• _Try it_
Skip every picture, then write out exactly the lines of the listing below from the line that contains "You are a computer-use" through the final line.
● ● ● ●
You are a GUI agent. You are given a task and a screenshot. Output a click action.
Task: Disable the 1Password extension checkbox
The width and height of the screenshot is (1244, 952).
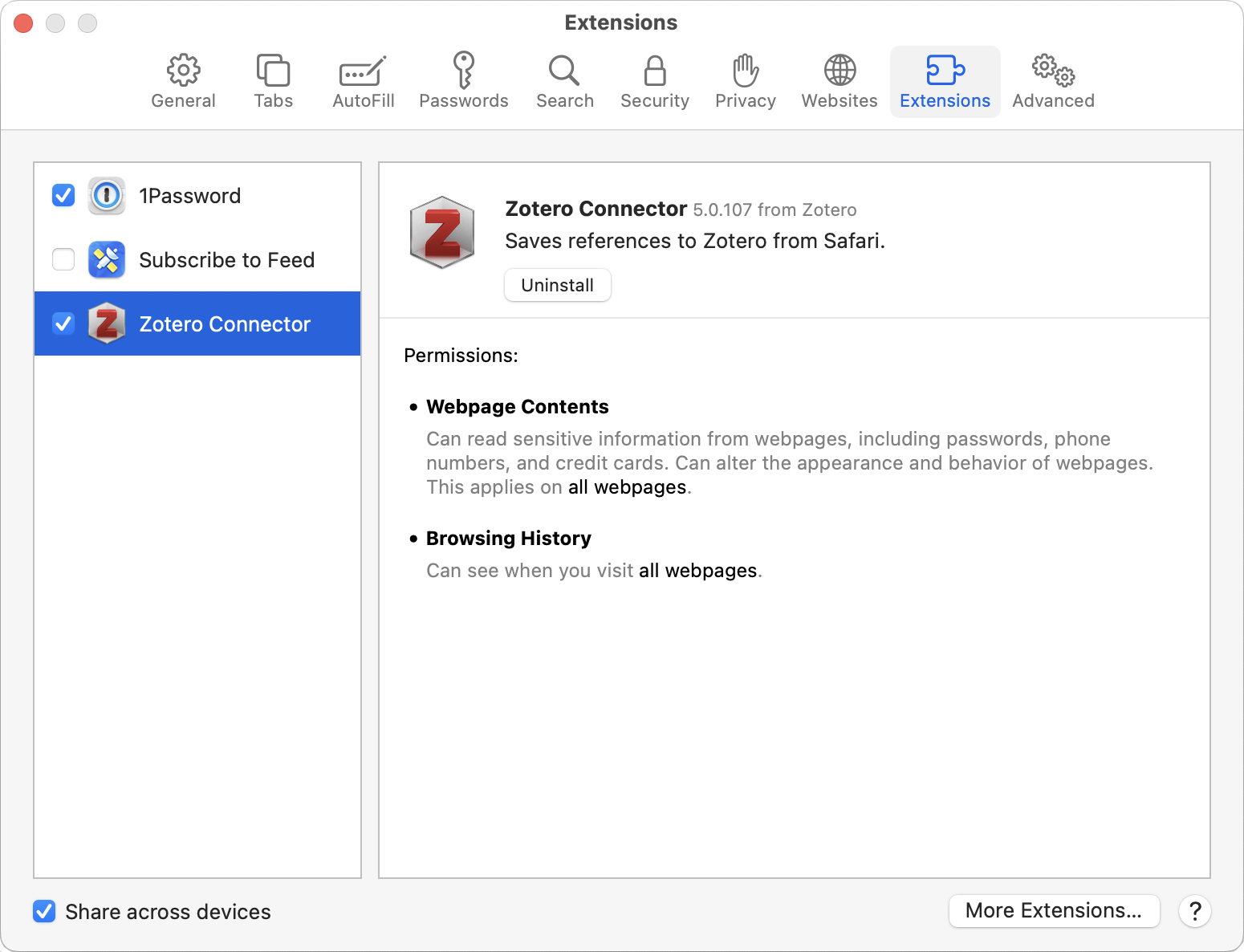click(x=63, y=196)
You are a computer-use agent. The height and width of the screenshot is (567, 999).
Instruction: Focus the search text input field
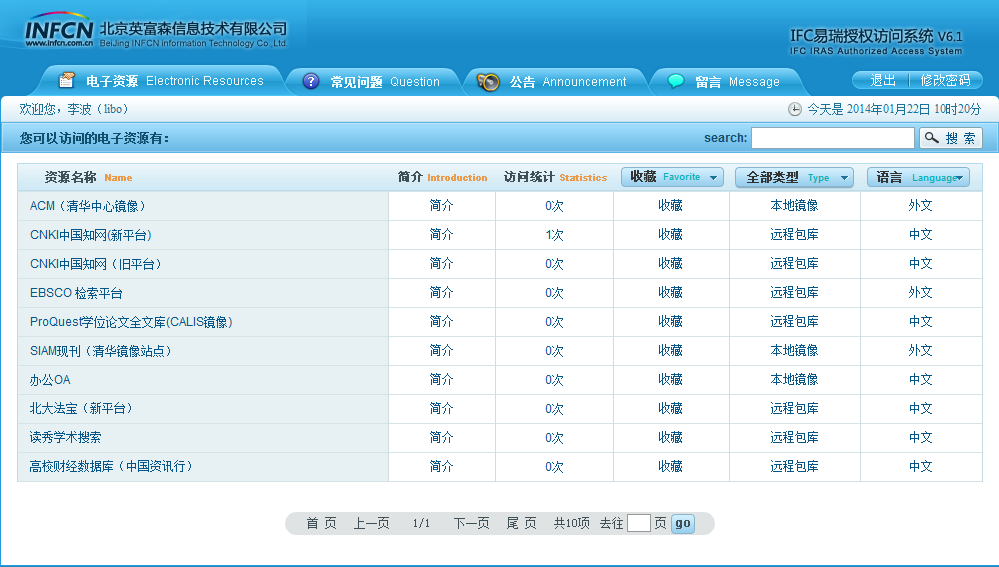coord(832,138)
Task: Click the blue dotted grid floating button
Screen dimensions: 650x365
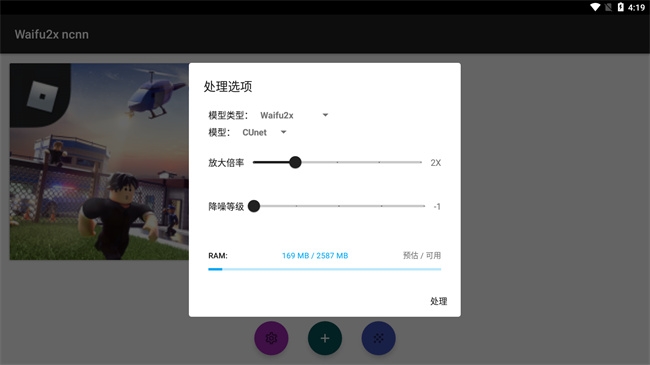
● ● ● ●
• _Result of this task_
You are a computer-use agent. The height and width of the screenshot is (567, 999).
Instruction: Focus the search text input field
coord(832,138)
Task: Click the blue dotted grid floating button
Screen dimensions: 650x365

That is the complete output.